### EXERCISE INSTRUCTIONS
Type out each entry exactly.

### THE DATA
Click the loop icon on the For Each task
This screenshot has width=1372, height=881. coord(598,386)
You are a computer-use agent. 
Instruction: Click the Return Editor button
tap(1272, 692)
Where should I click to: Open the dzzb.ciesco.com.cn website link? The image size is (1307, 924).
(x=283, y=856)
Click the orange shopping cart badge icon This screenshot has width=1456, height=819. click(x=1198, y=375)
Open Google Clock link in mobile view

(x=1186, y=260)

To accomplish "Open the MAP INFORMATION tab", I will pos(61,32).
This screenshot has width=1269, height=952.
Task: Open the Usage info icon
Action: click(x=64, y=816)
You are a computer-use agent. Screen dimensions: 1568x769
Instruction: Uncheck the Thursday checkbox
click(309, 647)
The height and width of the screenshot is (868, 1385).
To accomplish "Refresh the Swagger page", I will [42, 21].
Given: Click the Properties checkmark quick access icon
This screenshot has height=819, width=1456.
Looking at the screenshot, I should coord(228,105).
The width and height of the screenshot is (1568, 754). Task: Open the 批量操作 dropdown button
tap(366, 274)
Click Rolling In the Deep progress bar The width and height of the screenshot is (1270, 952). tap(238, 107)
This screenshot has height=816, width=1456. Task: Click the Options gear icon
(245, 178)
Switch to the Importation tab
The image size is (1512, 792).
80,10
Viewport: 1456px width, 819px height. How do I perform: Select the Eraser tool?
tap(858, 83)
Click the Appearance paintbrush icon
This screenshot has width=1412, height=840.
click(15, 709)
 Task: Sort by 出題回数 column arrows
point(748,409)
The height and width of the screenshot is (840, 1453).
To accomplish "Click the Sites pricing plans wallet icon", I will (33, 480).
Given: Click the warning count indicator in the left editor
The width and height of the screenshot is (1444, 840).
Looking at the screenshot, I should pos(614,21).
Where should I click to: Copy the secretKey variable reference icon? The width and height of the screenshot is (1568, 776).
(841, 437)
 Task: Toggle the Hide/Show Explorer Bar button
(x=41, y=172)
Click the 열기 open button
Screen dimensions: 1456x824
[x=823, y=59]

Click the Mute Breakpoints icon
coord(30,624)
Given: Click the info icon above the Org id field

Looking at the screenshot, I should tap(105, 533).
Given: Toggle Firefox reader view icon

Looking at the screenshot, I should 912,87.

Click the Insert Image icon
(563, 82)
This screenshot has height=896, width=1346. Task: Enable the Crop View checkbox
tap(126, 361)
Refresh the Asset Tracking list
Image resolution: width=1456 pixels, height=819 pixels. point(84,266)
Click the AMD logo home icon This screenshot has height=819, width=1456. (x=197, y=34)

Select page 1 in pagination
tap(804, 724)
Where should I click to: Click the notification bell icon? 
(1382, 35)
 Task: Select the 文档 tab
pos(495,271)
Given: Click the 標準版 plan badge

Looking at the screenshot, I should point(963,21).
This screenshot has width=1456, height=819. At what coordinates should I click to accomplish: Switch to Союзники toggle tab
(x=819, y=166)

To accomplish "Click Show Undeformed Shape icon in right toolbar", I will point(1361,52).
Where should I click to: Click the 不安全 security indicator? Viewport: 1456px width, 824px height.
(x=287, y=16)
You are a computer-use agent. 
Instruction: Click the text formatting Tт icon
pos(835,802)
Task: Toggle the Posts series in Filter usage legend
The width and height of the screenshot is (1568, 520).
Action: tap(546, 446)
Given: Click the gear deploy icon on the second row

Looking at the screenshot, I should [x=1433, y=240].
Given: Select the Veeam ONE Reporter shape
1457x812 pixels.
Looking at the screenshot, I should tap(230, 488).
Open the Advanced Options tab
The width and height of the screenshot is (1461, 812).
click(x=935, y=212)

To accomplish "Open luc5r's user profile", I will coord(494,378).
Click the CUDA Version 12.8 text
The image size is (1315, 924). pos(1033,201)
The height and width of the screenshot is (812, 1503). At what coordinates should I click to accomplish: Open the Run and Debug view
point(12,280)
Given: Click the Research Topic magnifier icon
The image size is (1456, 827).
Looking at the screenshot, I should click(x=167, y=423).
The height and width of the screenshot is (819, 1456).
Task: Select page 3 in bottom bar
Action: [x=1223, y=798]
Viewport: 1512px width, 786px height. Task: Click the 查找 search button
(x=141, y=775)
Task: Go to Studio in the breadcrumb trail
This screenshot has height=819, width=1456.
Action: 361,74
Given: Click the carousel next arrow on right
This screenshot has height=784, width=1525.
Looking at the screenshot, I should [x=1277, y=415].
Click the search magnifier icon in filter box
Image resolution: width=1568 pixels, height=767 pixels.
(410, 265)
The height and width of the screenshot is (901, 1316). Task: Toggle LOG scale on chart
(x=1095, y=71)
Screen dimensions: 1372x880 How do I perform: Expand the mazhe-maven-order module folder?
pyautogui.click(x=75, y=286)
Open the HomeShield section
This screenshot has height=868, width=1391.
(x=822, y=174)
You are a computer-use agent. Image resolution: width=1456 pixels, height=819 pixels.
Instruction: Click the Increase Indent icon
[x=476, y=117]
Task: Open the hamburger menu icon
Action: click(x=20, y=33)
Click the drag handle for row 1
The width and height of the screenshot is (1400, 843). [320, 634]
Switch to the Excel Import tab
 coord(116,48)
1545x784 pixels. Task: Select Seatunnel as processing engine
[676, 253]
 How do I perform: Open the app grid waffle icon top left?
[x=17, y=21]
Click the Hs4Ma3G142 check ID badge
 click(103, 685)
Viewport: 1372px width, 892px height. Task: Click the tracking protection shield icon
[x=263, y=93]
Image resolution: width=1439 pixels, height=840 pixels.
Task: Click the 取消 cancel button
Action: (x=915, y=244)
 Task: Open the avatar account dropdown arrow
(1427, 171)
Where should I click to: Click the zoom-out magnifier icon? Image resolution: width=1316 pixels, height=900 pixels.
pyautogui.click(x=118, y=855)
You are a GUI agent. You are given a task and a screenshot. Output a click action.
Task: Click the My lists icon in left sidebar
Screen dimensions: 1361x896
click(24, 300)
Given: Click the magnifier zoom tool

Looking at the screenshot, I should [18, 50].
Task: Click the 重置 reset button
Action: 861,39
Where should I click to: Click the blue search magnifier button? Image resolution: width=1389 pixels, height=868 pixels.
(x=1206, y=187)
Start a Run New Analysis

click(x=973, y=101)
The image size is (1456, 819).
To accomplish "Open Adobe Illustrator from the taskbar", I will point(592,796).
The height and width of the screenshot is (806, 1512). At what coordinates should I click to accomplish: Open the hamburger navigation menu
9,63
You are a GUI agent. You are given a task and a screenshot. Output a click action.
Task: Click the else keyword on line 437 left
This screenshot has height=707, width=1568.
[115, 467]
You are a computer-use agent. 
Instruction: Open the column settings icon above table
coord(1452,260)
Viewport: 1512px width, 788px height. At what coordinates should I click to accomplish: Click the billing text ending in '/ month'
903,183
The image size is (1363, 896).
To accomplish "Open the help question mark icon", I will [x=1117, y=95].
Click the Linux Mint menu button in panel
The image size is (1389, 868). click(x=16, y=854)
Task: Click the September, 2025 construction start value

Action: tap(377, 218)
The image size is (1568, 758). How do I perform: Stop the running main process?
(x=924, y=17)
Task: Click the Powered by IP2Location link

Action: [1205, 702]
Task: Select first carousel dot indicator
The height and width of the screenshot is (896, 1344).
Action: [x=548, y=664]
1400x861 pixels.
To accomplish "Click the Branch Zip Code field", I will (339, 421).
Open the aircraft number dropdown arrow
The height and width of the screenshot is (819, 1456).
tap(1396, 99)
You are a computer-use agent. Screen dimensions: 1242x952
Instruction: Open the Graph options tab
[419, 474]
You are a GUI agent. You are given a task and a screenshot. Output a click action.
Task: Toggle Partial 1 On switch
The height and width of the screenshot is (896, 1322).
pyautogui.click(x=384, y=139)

### TASK OUTPUT
Click the loop icon on the For Each task
This screenshot has width=1372, height=881. coord(598,386)
You are a computer-use agent. 
Instruction: Click the Return Editor button
tap(1272, 692)
Where should I click to: Open the dzzb.ciesco.com.cn website link? The image size is (1307, 924).
(x=283, y=856)
Click the orange shopping cart badge icon This screenshot has width=1456, height=819. click(x=1198, y=375)
Open Google Clock link in mobile view

(x=1186, y=260)

To accomplish "Open the MAP INFORMATION tab", I will pos(61,32).
This screenshot has width=1269, height=952.
Task: Open the Usage info icon
Action: click(x=64, y=816)
You are a computer-use agent. Screen dimensions: 1568x769
Instruction: Uncheck the Thursday checkbox
click(309, 647)
The height and width of the screenshot is (868, 1385).
To accomplish "Refresh the Swagger page", I will [42, 21].
Given: Click the Properties checkmark quick access icon
This screenshot has height=819, width=1456.
Looking at the screenshot, I should coord(228,105).
The width and height of the screenshot is (1568, 754). Task: Open the 批量操作 dropdown button
tap(366, 274)
Click Rolling In the Deep progress bar The width and height of the screenshot is (1270, 952). tap(238, 107)
This screenshot has height=816, width=1456. Task: Click the Options gear icon
(245, 178)
Switch to the Importation tab
The image size is (1512, 792).
80,10
Viewport: 1456px width, 819px height. How do I perform: Select the Eraser tool?
tap(858, 83)
Click the Appearance paintbrush icon
This screenshot has width=1412, height=840.
click(15, 709)
 Task: Sort by 出題回数 column arrows
point(748,409)
The height and width of the screenshot is (840, 1453).
To accomplish "Click the Sites pricing plans wallet icon", I will (33, 480).
Given: Click the warning count indicator in the left editor
The width and height of the screenshot is (1444, 840).
Looking at the screenshot, I should pos(614,21).
Where should I click to: Copy the secretKey variable reference icon? The width and height of the screenshot is (1568, 776).
(841, 437)
 Task: Toggle the Hide/Show Explorer Bar button
(x=41, y=172)
Click the 열기 open button
Screen dimensions: 1456x824
[x=823, y=59]

Click the Mute Breakpoints icon
coord(30,624)
Given: Click the info icon above the Org id field

Looking at the screenshot, I should tap(105, 533).
Given: Toggle Firefox reader view icon

Looking at the screenshot, I should 912,87.

Click the Insert Image icon
(563, 82)
This screenshot has height=896, width=1346. Task: Enable the Crop View checkbox
tap(126, 361)
Refresh the Asset Tracking list
Image resolution: width=1456 pixels, height=819 pixels. point(84,266)
Click the AMD logo home icon This screenshot has height=819, width=1456. (x=197, y=34)

Select page 1 in pagination
tap(804, 724)
Where should I click to: Click the notification bell icon? 
(1382, 35)
 Task: Select the 文档 tab
pos(495,271)
Given: Click the 標準版 plan badge

Looking at the screenshot, I should point(963,21).
This screenshot has width=1456, height=819. At what coordinates should I click to accomplish: Switch to Союзники toggle tab
(x=819, y=166)

To accomplish "Click Show Undeformed Shape icon in right toolbar", I will point(1361,52).
Where should I click to: Click the 不安全 security indicator? Viewport: 1456px width, 824px height.
(x=287, y=16)
You are a computer-use agent. 
Instruction: Click the text formatting Tт icon
pos(835,802)
Task: Toggle the Posts series in Filter usage legend
The width and height of the screenshot is (1568, 520).
Action: tap(546, 446)
Given: Click the gear deploy icon on the second row

Looking at the screenshot, I should [x=1433, y=240].
Given: Select the Veeam ONE Reporter shape
1457x812 pixels.
Looking at the screenshot, I should tap(230, 488).
Open the Advanced Options tab
The width and height of the screenshot is (1461, 812).
click(x=935, y=212)

To accomplish "Open luc5r's user profile", I will coord(494,378).
Click the CUDA Version 12.8 text
The image size is (1315, 924). pos(1033,201)
The height and width of the screenshot is (812, 1503). At what coordinates should I click to accomplish: Open the Run and Debug view
point(12,280)
Given: Click the Research Topic magnifier icon
The image size is (1456, 827).
Looking at the screenshot, I should click(x=167, y=423).
The height and width of the screenshot is (819, 1456).
Task: Select page 3 in bottom bar
Action: [x=1223, y=798]
Viewport: 1512px width, 786px height. Task: Click the 查找 search button
(x=141, y=775)
Task: Go to Studio in the breadcrumb trail
This screenshot has height=819, width=1456.
Action: 361,74
Given: Click the carousel next arrow on right
This screenshot has height=784, width=1525.
Looking at the screenshot, I should [x=1277, y=415].
Click the search magnifier icon in filter box
Image resolution: width=1568 pixels, height=767 pixels.
(410, 265)
The height and width of the screenshot is (901, 1316). Task: Toggle LOG scale on chart
(x=1095, y=71)
Screen dimensions: 1372x880 How do I perform: Expand the mazhe-maven-order module folder?
pyautogui.click(x=75, y=286)
Open the HomeShield section
This screenshot has height=868, width=1391.
(x=822, y=174)
You are a computer-use agent. Image resolution: width=1456 pixels, height=819 pixels.
Instruction: Click the Increase Indent icon
[x=476, y=117]
Task: Open the hamburger menu icon
Action: click(x=20, y=33)
Click the drag handle for row 1
The width and height of the screenshot is (1400, 843). [320, 634]
Switch to the Excel Import tab
 coord(116,48)
1545x784 pixels. Task: Select Seatunnel as processing engine
[676, 253]
 How do I perform: Open the app grid waffle icon top left?
[x=17, y=21]
Click the Hs4Ma3G142 check ID badge
 click(103, 685)
Viewport: 1372px width, 892px height. Task: Click the tracking protection shield icon
[x=263, y=93]
Image resolution: width=1439 pixels, height=840 pixels.
Task: Click the 取消 cancel button
Action: (x=915, y=244)
 Task: Open the avatar account dropdown arrow
(1427, 171)
Where should I click to: Click the zoom-out magnifier icon? Image resolution: width=1316 pixels, height=900 pixels.
pyautogui.click(x=118, y=855)
You are a GUI agent. You are given a task and a screenshot. Output a click action.
Task: Click the My lists icon in left sidebar
Screen dimensions: 1361x896
click(24, 300)
Given: Click the magnifier zoom tool

Looking at the screenshot, I should [18, 50].
Task: Click the 重置 reset button
Action: 861,39
Where should I click to: Click the blue search magnifier button? Image resolution: width=1389 pixels, height=868 pixels.
(x=1206, y=187)
Start a Run New Analysis

click(x=973, y=101)
The image size is (1456, 819).
To accomplish "Open Adobe Illustrator from the taskbar", I will point(592,796).
The height and width of the screenshot is (806, 1512). At what coordinates should I click to accomplish: Open the hamburger navigation menu
9,63
You are a GUI agent. You are given a task and a screenshot. Output a click action.
Task: Click the else keyword on line 437 left
This screenshot has height=707, width=1568.
[115, 467]
You are a computer-use agent. 
Instruction: Open the column settings icon above table
coord(1452,260)
Viewport: 1512px width, 788px height. At what coordinates should I click to accomplish: Click the billing text ending in '/ month'
903,183
The image size is (1363, 896).
To accomplish "Open the help question mark icon", I will [x=1117, y=95].
Click the Linux Mint menu button in panel
The image size is (1389, 868). click(x=16, y=854)
Task: Click the September, 2025 construction start value

Action: tap(377, 218)
The image size is (1568, 758). How do I perform: Stop the running main process?
(x=924, y=17)
Task: Click the Powered by IP2Location link

Action: [1205, 702]
Task: Select first carousel dot indicator
The height and width of the screenshot is (896, 1344).
Action: [x=548, y=664]
1400x861 pixels.
To accomplish "Click the Branch Zip Code field", I will (339, 421).
Open the aircraft number dropdown arrow
The height and width of the screenshot is (819, 1456).
tap(1396, 99)
You are a computer-use agent. Screen dimensions: 1242x952
Instruction: Open the Graph options tab
[419, 474]
You are a GUI agent. You are given a task and a screenshot. Output a click action.
Task: Toggle Partial 1 On switch
The height and width of the screenshot is (896, 1322).
pyautogui.click(x=384, y=139)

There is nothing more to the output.